Each of the three notable Heartland deals of last year, Collins & Aikman, the Textron Automotive add-on and Springs Industries helped validate Heartland’s firm of the year title. One, however, stands out.

Senior Managing Director Dan Tredwell says Collins & Aikman’s acquisition of Textron’s TAC-Trim business took the most years off his life. For $1.2 billion, it might have been worth it.

“Getting the Textron automotive deal financed and closed was the most challenging aspect of 2001,” says Tredwell. “It was a landmark transaction in the auto industry, as well as in the financing industry. There were at least a dozen points in time when it looked like we couldn’t get it done.” Sheer determination along with some creativity on the parts of the experienced businessmen at Heartland finally pulled the Textron business to close just before Christmas, after nine months of haggling. The thing that kept Stockman, Tredwell and the rest of the Heartland team so focused was the business’s perfect fit into Collins & Aikman. The financial markets were what caused the gray hairs.

According to Tredwell, C&A, which makes interior car parts, needed Textron’s trim business (TAC-Trim). The company had everything else that makes up the cockpit of a car, except TAC-Trim’s instrument panel products. This was important because coordinating car interiors, not only for comfort, but also for design purposes, is on the forefront of car-buyers’ minds as more luxuries are added.

“The interior of your car is not just a place to sit and drive,” Tredwell explains. “It’s where the radio and navigational system is, not to mention the arrival of computers. Billy and little sis are in the backseat playing Nintendo or watching a movie. The interior is getting very sophisticated, and all these sounds need to be directionally contained.”

So acquiring TAC-Trim was critical for C&A in becoming the leading manufacturer of interior car components. Not getting the deal done was not an option.

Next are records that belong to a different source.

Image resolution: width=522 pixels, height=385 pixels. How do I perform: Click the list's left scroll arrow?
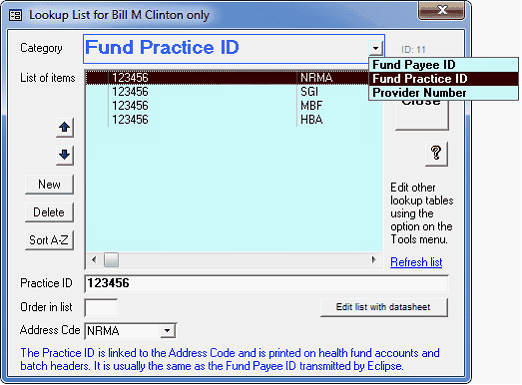coord(94,259)
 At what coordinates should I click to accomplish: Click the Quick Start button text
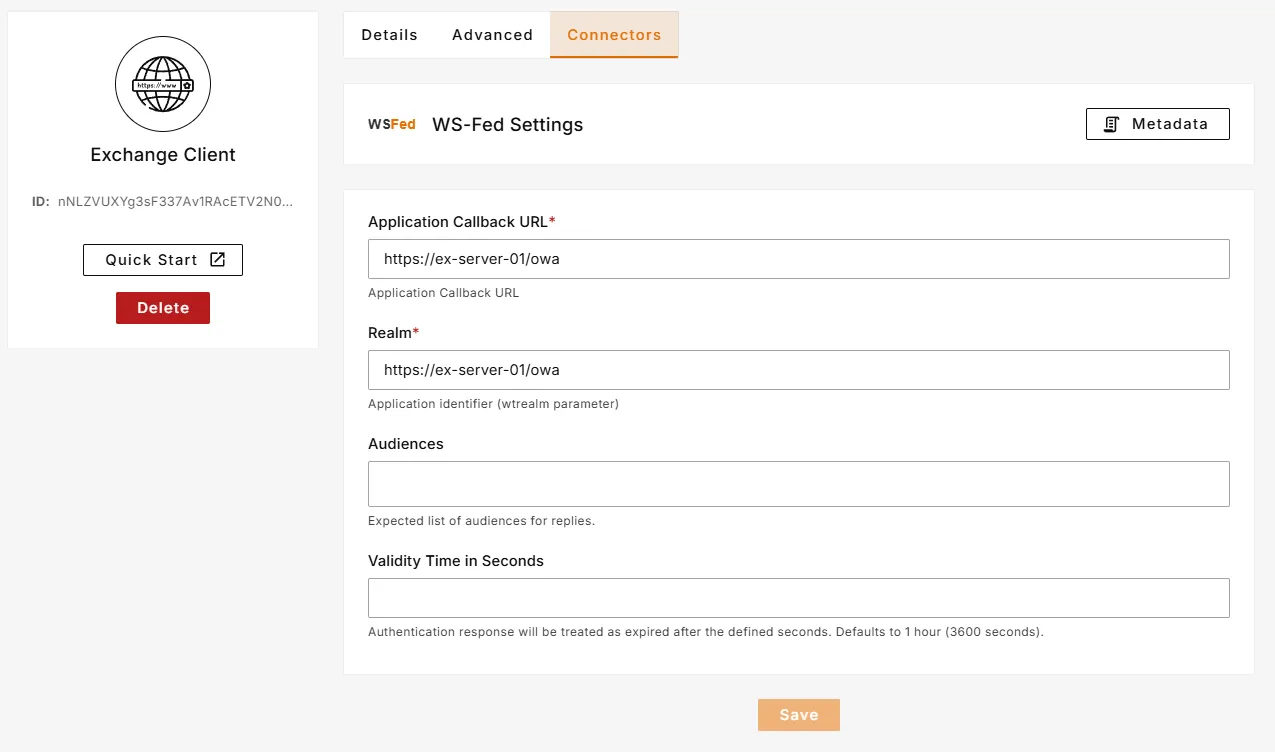pyautogui.click(x=152, y=260)
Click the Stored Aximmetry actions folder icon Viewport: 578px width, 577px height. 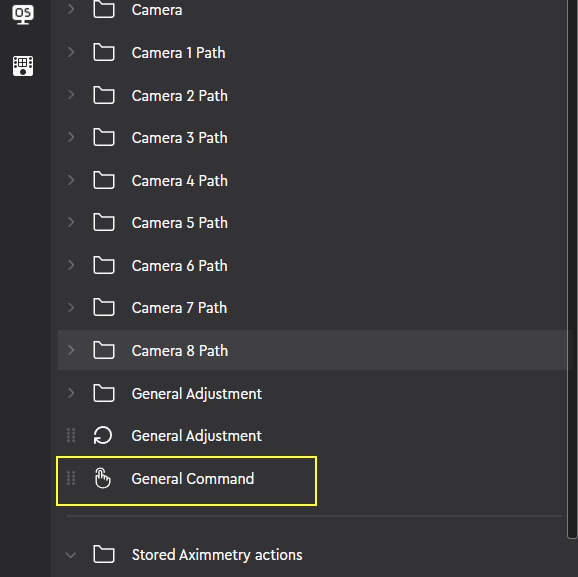click(x=104, y=554)
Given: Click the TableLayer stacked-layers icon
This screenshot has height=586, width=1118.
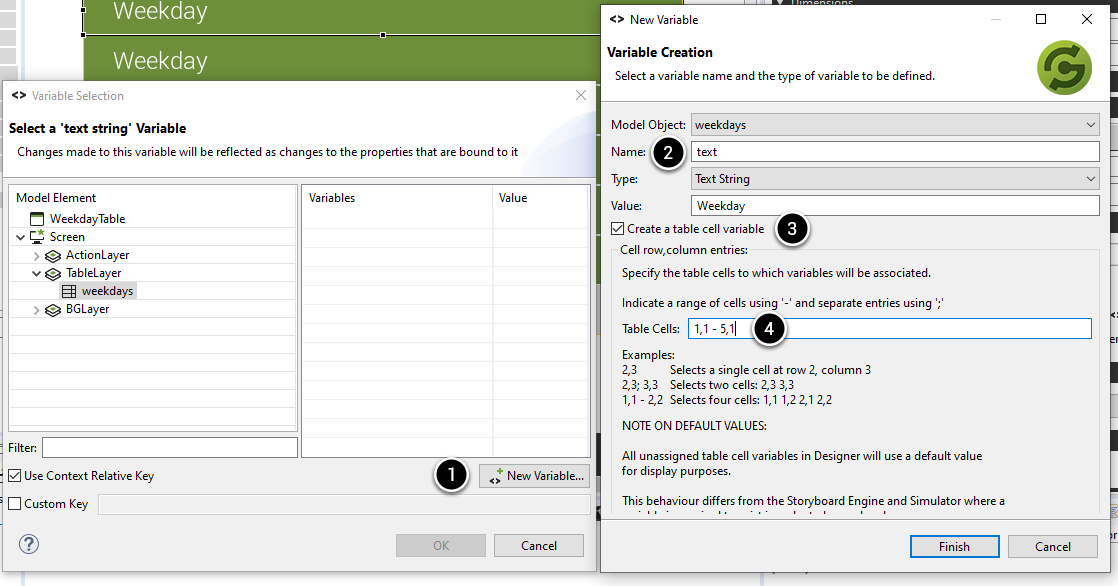Looking at the screenshot, I should pos(52,272).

“The real story is, this deal absolutely made sense from a business perspective, but its capital structure kept getting rejected in the financial markets,” says Tredwell. “We didn’t take no for an answer. Fortunately, we had cooperation from the seller, and we kept reworking the deal until the lenders bought it.”

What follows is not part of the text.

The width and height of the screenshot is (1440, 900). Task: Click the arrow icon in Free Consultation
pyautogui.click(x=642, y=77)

As was the case with many deals in 2001, the debt underwriters kept tripping up the TAC-Trim deal. To get more equity, Heartland offered a round of co-investment to its limited partners. Reducing the debt to a palatable amount took more effort. The firm embarked on a number of innovative and complicated steps that “made sense to the debt markets, to the sellers and to us,” Tredwell says. For example, Heartland removed from the deal a difficult-to-finance Italian subsidiary of TAC-Trim and put it into a separate joint venture between itself and Textron to be purchased at a later date. Additionally, Textron took back a significant amount of seller paper. Compared to the original structure of the deal, Heartland was ultimately able to reduce the aggregate amount of debt by $425 million.

When the deal finally got to pricing in the high-yield market, postponed briefly after Sept. 11, it was wildly successful.

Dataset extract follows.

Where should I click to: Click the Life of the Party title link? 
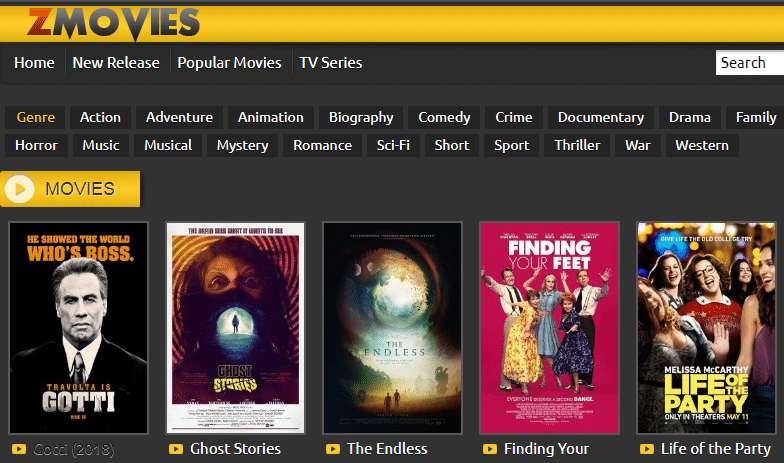point(717,449)
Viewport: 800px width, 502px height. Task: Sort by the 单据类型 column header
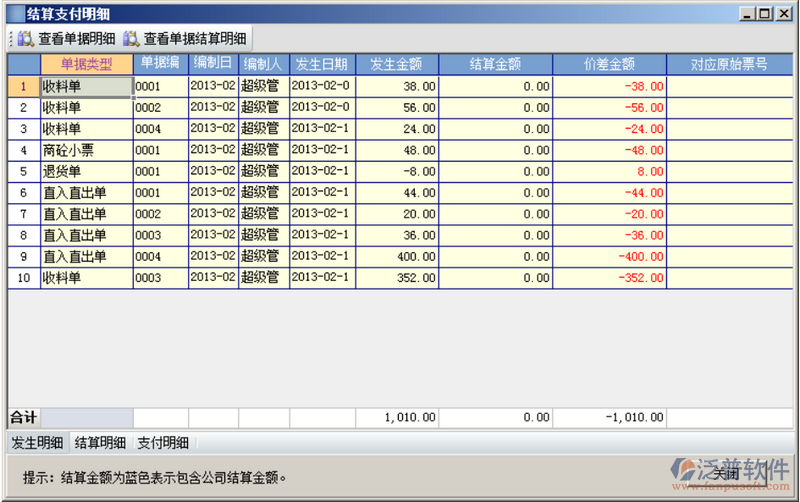tap(86, 64)
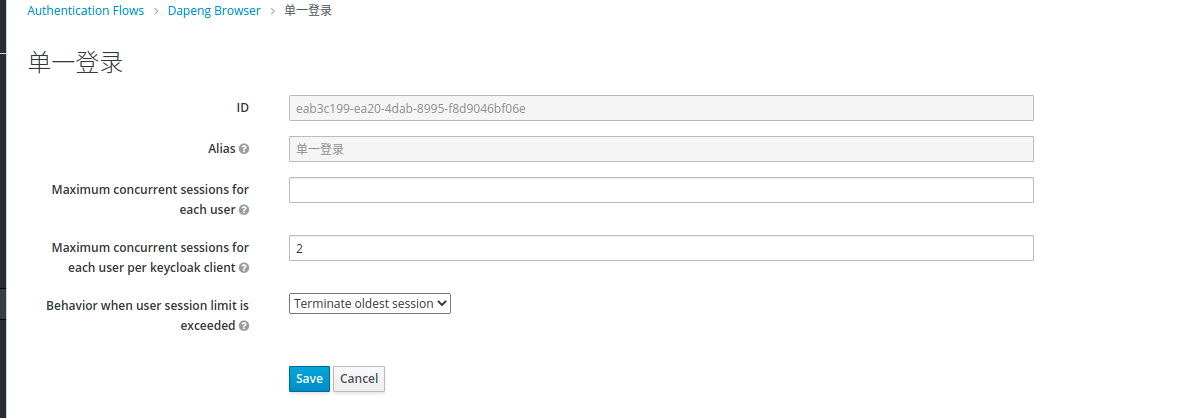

“There was a tremendous amount of demand for the paper in the high-yield and bank markets because it was an appropriately structured credit and because of the power of the investment thesis,” Tredwell says.

While the acquisition of Textron’s TAC-Trim business proved most challenging, Heartland’s other deals are nothing to scoff at. The firm took textiles giant Springs Industries private for more than $1.2 billion, and early in the year brought C&A under its wing for a similar amount.

“Textron was tough to get closed, but when you’re doing equity investments, you don’t know at the time that you make them which is going to turn out to be the best,” says Tredwell, “so it’s hard to say without the benefit of hindsight which was actually the best. Right now, we love them all.”